Exercise aim:
Repeat each entry below exactly as it stands.

⟨

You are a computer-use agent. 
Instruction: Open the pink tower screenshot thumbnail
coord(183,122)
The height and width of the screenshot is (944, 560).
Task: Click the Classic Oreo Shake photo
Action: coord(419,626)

⟩

Written solution:
You are a computer-use agent. 
Instruction: Open the pink tower screenshot thumbnail
coord(183,122)
The height and width of the screenshot is (944, 560).
Task: Click the Classic Oreo Shake photo
Action: coord(419,626)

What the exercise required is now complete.